[DATA FOR THE TASK Boundary: Start]
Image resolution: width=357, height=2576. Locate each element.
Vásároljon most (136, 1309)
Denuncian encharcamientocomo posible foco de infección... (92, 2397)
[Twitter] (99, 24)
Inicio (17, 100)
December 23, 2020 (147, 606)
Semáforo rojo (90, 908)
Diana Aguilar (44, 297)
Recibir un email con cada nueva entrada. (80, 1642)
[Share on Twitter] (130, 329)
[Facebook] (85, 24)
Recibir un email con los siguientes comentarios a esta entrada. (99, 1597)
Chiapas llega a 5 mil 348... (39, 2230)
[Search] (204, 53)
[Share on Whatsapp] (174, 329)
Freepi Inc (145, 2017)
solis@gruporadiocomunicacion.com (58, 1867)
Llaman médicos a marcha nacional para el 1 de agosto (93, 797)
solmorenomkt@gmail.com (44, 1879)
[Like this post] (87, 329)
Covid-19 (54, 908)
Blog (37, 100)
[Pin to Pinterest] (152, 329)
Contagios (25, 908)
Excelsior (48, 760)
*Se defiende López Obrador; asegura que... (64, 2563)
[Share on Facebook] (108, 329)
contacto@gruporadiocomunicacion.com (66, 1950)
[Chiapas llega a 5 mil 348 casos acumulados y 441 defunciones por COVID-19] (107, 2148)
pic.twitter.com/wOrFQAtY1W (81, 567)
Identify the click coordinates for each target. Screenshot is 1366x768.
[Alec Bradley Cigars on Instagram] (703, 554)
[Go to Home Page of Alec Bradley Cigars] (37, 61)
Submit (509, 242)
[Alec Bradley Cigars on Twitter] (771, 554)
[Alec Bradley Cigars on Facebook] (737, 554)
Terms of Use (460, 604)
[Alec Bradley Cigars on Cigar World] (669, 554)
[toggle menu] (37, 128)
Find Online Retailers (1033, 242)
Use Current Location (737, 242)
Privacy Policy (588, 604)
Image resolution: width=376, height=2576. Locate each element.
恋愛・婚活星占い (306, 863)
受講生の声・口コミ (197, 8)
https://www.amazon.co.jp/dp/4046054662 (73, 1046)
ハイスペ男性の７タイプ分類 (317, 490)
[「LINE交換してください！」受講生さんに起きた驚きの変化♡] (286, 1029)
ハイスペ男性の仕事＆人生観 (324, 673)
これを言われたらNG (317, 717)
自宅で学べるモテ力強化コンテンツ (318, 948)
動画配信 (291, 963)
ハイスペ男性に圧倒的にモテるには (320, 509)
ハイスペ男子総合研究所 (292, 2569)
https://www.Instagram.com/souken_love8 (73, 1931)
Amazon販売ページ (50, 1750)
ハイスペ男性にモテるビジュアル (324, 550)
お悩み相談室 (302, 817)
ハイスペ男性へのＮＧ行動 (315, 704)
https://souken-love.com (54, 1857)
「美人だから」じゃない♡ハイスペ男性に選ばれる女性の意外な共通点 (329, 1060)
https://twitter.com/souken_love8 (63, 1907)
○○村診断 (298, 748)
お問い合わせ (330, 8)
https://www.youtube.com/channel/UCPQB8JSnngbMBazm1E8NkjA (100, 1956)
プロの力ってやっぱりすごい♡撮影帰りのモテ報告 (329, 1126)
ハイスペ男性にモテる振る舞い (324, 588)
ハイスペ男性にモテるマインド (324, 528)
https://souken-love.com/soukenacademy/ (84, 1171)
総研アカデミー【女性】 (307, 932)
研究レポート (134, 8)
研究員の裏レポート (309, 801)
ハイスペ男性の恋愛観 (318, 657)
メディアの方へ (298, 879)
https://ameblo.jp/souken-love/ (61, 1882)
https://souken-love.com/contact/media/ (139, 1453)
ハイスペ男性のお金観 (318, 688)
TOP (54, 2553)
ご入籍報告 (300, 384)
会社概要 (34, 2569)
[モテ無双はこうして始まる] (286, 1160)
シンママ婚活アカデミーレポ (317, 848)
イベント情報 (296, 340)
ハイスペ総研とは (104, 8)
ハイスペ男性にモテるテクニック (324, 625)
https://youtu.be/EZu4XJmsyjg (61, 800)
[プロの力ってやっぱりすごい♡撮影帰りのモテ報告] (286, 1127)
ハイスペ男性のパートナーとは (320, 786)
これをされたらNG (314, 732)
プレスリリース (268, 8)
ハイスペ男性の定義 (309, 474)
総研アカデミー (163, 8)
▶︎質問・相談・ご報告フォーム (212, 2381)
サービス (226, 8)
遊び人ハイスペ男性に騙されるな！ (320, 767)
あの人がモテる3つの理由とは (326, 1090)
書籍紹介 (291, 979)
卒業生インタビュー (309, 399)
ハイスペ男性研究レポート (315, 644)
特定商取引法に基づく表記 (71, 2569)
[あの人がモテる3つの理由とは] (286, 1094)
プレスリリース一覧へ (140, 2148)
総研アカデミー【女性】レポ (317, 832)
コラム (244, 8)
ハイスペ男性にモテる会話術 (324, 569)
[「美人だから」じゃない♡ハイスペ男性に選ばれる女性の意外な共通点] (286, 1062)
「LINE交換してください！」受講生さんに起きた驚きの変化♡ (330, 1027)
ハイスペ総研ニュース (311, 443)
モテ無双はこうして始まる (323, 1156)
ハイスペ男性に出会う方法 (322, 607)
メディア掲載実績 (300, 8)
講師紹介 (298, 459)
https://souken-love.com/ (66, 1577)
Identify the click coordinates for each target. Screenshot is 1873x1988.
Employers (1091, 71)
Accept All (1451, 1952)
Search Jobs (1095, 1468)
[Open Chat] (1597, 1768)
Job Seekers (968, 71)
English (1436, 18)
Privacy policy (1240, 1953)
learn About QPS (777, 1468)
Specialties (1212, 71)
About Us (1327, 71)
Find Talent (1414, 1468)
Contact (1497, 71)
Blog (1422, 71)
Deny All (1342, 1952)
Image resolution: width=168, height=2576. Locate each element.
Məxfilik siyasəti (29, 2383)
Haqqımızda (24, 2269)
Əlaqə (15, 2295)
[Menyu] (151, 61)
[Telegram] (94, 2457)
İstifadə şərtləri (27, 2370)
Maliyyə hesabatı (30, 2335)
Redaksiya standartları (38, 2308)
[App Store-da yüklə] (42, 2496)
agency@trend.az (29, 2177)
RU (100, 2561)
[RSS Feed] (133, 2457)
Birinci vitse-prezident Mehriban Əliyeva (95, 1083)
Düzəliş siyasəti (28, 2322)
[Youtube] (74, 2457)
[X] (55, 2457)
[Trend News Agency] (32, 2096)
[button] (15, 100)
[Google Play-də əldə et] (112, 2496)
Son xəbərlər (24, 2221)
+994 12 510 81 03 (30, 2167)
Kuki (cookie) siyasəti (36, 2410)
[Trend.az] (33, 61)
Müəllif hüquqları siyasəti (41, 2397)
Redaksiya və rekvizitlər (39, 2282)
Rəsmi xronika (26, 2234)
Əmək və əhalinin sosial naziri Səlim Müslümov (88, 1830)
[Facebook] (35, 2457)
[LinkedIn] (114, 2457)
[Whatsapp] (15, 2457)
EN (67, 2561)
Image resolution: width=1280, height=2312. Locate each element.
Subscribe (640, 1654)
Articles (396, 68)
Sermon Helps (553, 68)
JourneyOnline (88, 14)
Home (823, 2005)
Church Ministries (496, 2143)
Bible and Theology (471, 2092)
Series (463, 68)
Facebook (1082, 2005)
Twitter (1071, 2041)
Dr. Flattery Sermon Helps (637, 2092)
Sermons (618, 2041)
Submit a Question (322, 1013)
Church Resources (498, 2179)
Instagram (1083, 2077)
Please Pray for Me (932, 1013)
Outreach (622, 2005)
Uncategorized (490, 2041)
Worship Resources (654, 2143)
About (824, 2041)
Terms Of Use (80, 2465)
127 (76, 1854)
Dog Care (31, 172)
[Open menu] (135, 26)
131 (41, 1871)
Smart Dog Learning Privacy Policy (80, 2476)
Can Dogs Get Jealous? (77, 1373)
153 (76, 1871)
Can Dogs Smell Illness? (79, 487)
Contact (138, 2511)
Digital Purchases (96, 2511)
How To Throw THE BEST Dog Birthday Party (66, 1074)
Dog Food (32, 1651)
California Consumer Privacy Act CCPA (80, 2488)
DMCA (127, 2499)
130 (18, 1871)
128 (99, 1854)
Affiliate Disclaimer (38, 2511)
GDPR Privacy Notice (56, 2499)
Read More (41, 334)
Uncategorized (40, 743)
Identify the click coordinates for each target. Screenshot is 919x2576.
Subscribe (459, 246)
[DATA FOR THE TASK Boundary: End]
_WHAT IS EXPECTED:_
For the string "Identify", give the number of lines in the records that contain it and nothing besides.

_WRITTEN ANSWER:_
3